The following quotes are all from Emily Carr’s Growing Pains.
- “Easy soft living might have induced laziness. The harder I worked the happier I was, and I made progress.” (72)
Emily Carr could have had a simple life. She could have grown up and gotten married and never become an artist, but here we see her reasoning and her drive. The want that she had to be successful and to work hard is what made her who she was in the world of art. She was able to recognize her potential and what would come if she actively worked towards her goals. She also showed an aversion to taking the easy route. Emily Carr realized the benefit of hard work and the potential for joy that it could bring her, which made her stand out during her lifetime.
We as Canadians value hard work and effort, which is shown throughout confederation and the beginnings of our country. In this quote Emily Carr identifies the value of hard work and her culturally influenced distaste for laziness. She states that hard work makes her happier and adds to her value of life. As a prolific Canadian, her beliefs add to Canadian values, as much as they are affected by it. Canadians value hard work and overcoming obstacles, and Emily Carr exemplifies that, especially as a woman in a difficult career during an age of sexism and bias.
- “They had to admit that somehow I looked best, and was most me, in my own things.” (95)
During her time, Emily Carr was considered different and unique which weren’t necessarily positive traits. She displayed an innate desire to stay true to herself, despite how others might have perceived her because of it. This particular quote is from when mentors of Carr from London attempted to dress her up and change how she looked. This provoked Carr into refusing their advice and adamantly sticking to her own decisions, something that was often frowned upon in societies at the time.
In this quote we see Emily Carr embrace her individuality, a trait still valued today by Canadians across our country. When new people come to Canada, we encourage them to retain their beliefs and values from their old lives. We appreciate differences and celebrate them. Carr was looked down upon in other countries for wearing what she willed rather than trying to fit in, further outlining the differences between Canada and the rest of the world in her time. Emily Carr was at peace with being different, a quality that we can all hope to emulate in our country.

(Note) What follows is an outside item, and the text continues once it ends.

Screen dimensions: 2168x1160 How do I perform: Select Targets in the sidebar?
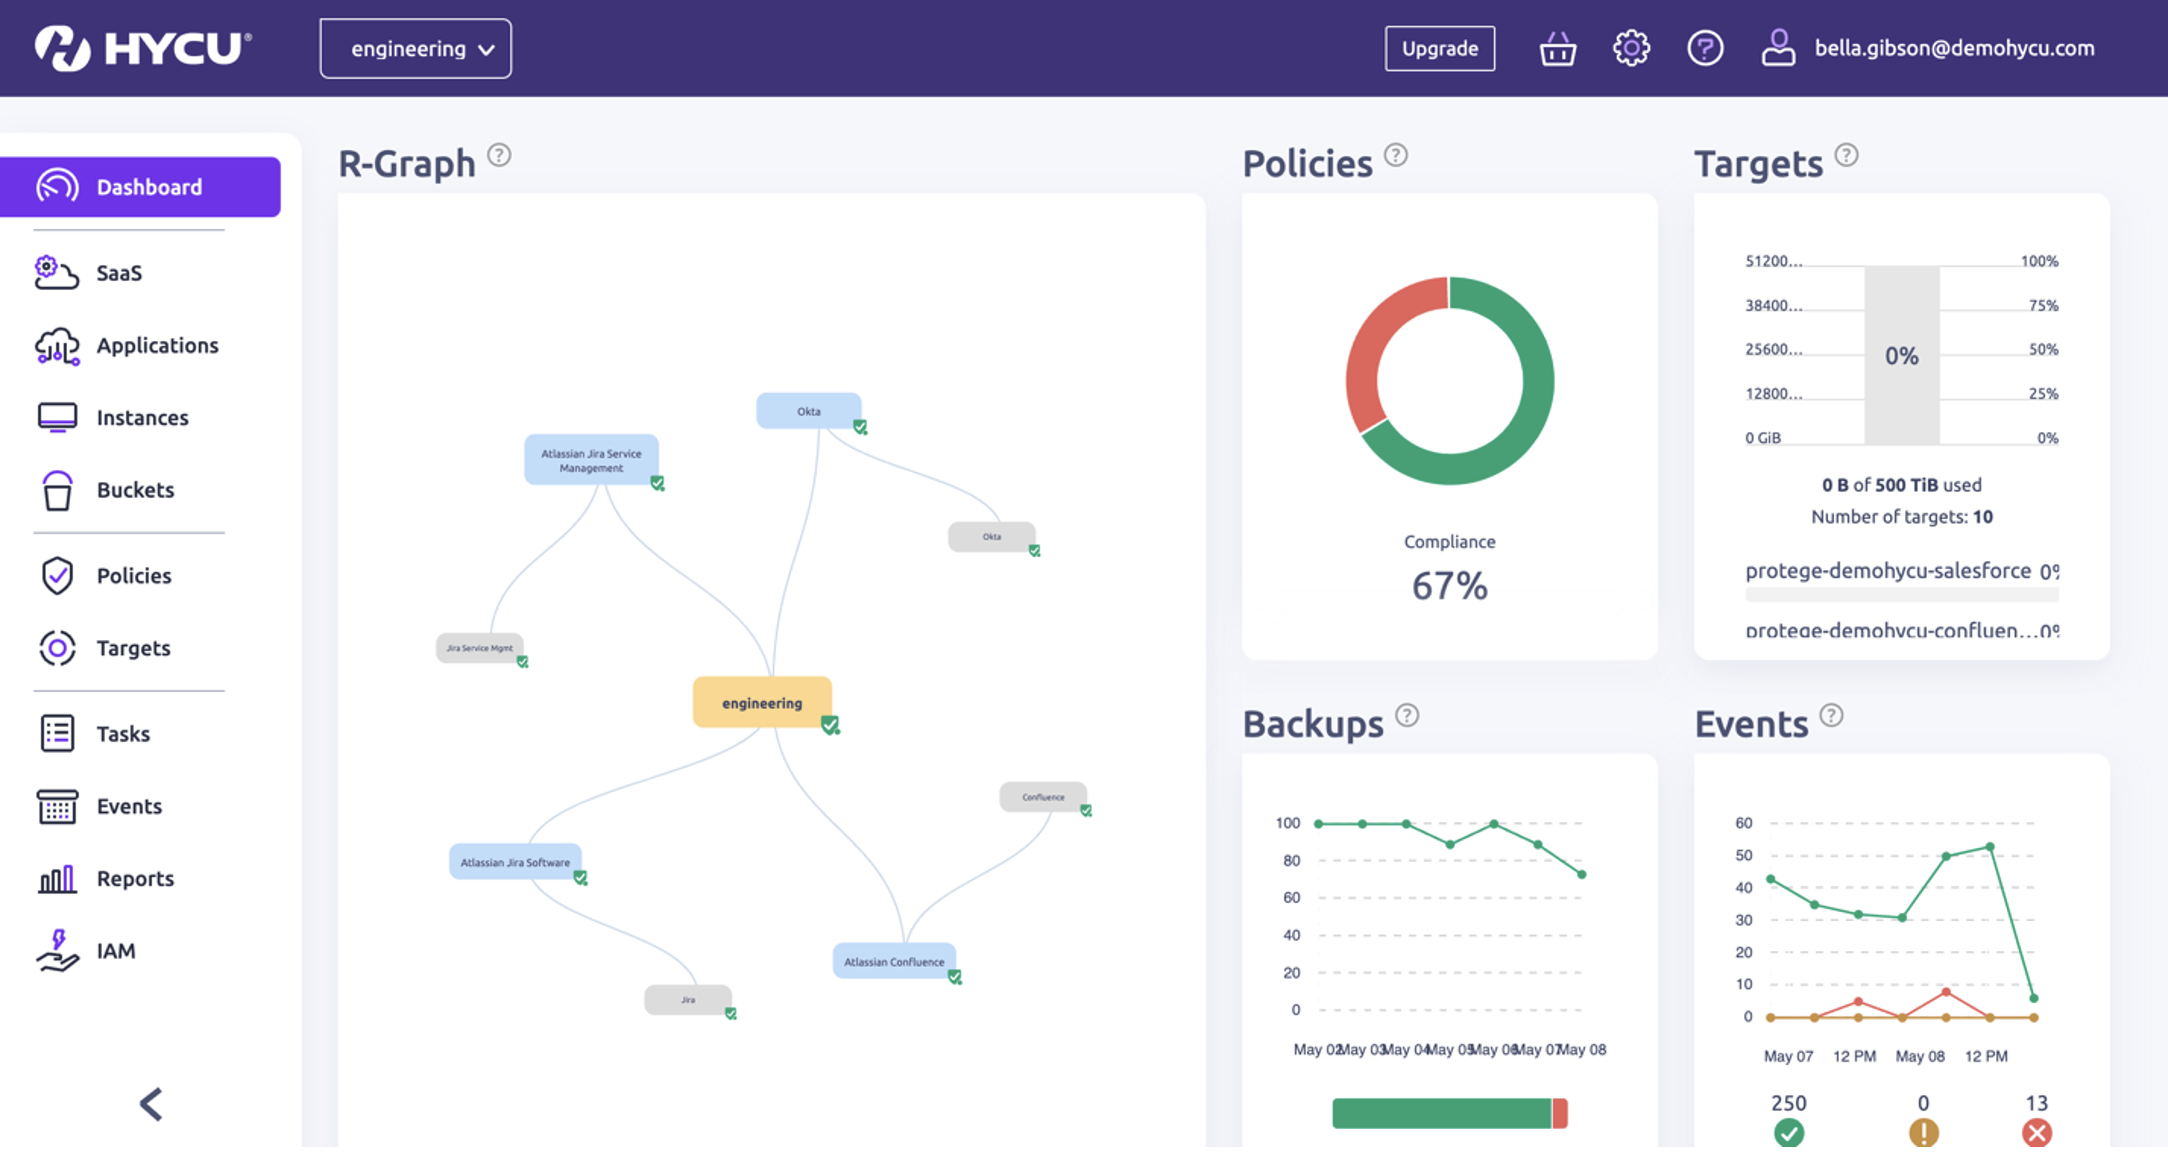point(133,648)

- “To attempt to paint the Western forest did not occur to me. Hadn’t those Paris artists said it was unpaintable?” (109)
In Emily Carr’s life, despite everything she did on her own she was constantly influenced by her male predecessors. No matter how much she tried to break free of those bonds, there was always another traditional painter shining through her. This is the first moment that she is able to even process the idea of doing something new rather than just working through art school templates her whole life. Her paintings of the western forest are her most famous works, and this is the first thought that will lead to them.

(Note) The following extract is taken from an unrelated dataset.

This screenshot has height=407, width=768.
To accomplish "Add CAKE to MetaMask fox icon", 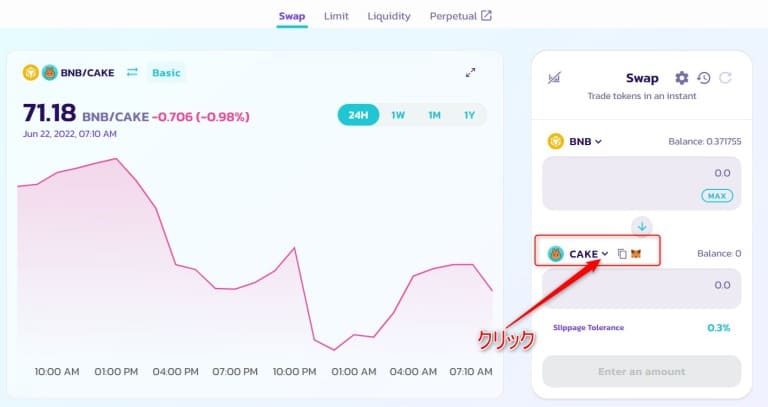I will coord(636,254).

Canada has always existed because of something, and often that something is England or France. So much of what we do is indirectly because of another culture more so now with new cultures becoming a part of Canada every day. Emily Carr recognized how much of her work was because of these other cultures, and even with that recognition, these methods were so engrained in her that they remained there up until her final works. This questioning of “can it be done?” is what leads us to create new ideas for ourselves, and that determination to get there played a huge role in the creation of our country.
- “I am Canadian, I am not English. I do not want Canada polished out of me.” (135)

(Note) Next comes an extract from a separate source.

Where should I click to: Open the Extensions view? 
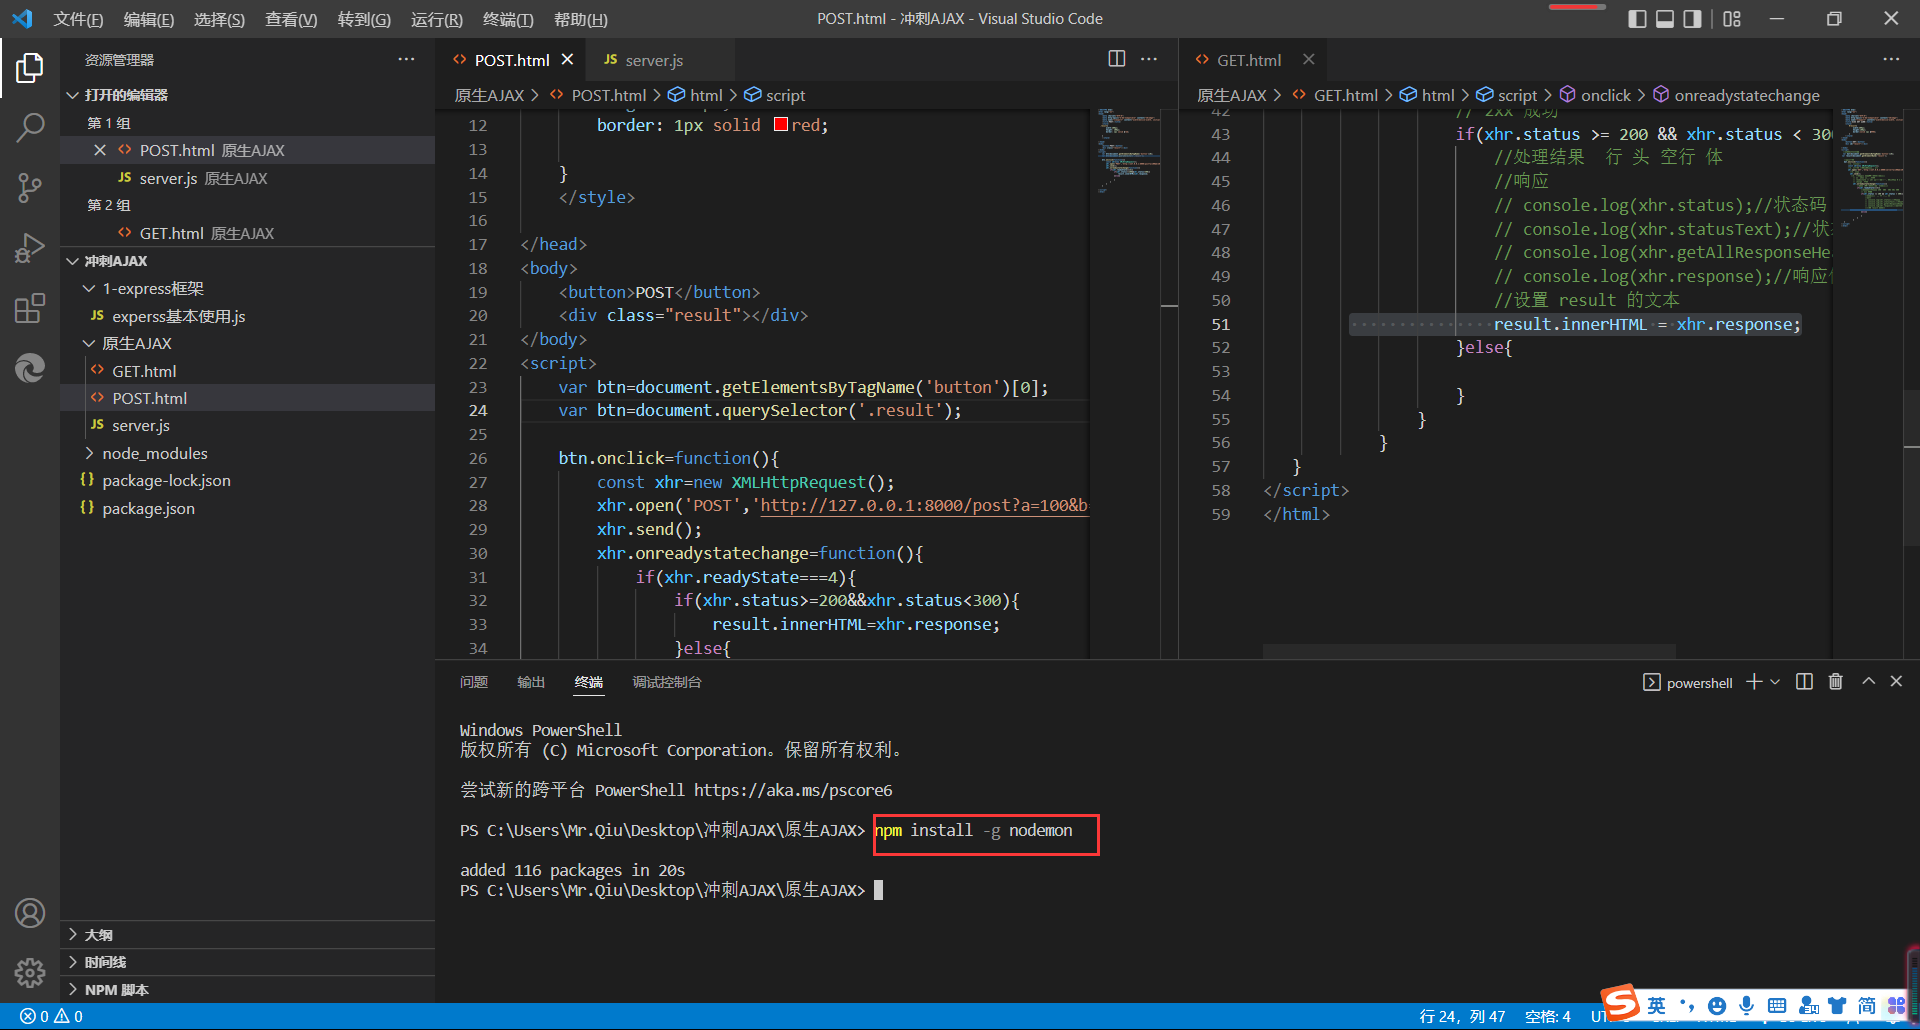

This is one of many instances where Carr refused to be labeled or perceived as English. Despite her British upbringing and parents, she still considered herself Canadian. On top of that, there were many instances throughout Carr’s life in which her background and place of birth negatively affected how people treated her, whether that be in art school, or the world of art itself. She could have passed for British, but found the idea appalling, for she loved Canada and wanted to be recognized as a part of the country.
Even today, many people perceive Canada as part of another country, or somehow not its own entity. A common sentiment, for example, is that we are just a part of the United States, or some desolate arctic region. Emily Carr experienced the unsolicited opinions of people who believed that being Canadian was something she should have been ashamed of. Even then she was very passionate about not being American or English, even when her reputation was on the line. One of the strongest Canadian values of today is to be proud of our country and the few values that we hold dear, which Emily Carr was. She defended her country and regularly reflected fondly on it when she was away from her home. This overall shows her love of our country, which connects her to Canadians of the present.
- “English women were horrid about this marrying business. They seemed to think the goal of every woman was to find a husband.” (138)
For many women at the time, marriage was their goal. Carr however illustrates that that wasn’t the case for all women, herself included. She despised the idea of marriage, and though it was offered to her many times, and she was handed many opportunities, she consistently declined. In 1911 it was quite unusual for a woman to never marry, yet Emily Carr was content with her single life, further proving her comfort with being outside the norm of the time.
Nowadays, Canada is considered a very tolerant country. Emily Carr’s values surrounding individuality and the right to live her life on her terms would be widely accepted in Canada now, though it wasn’t in her time. She was ahead of her time in that way, enjoying her life to the fullest extent without worry of how people saw her. For this we should admire her, as her passion for what she loved outweighed her worries about the opinions of others, which is something many people could benefit from.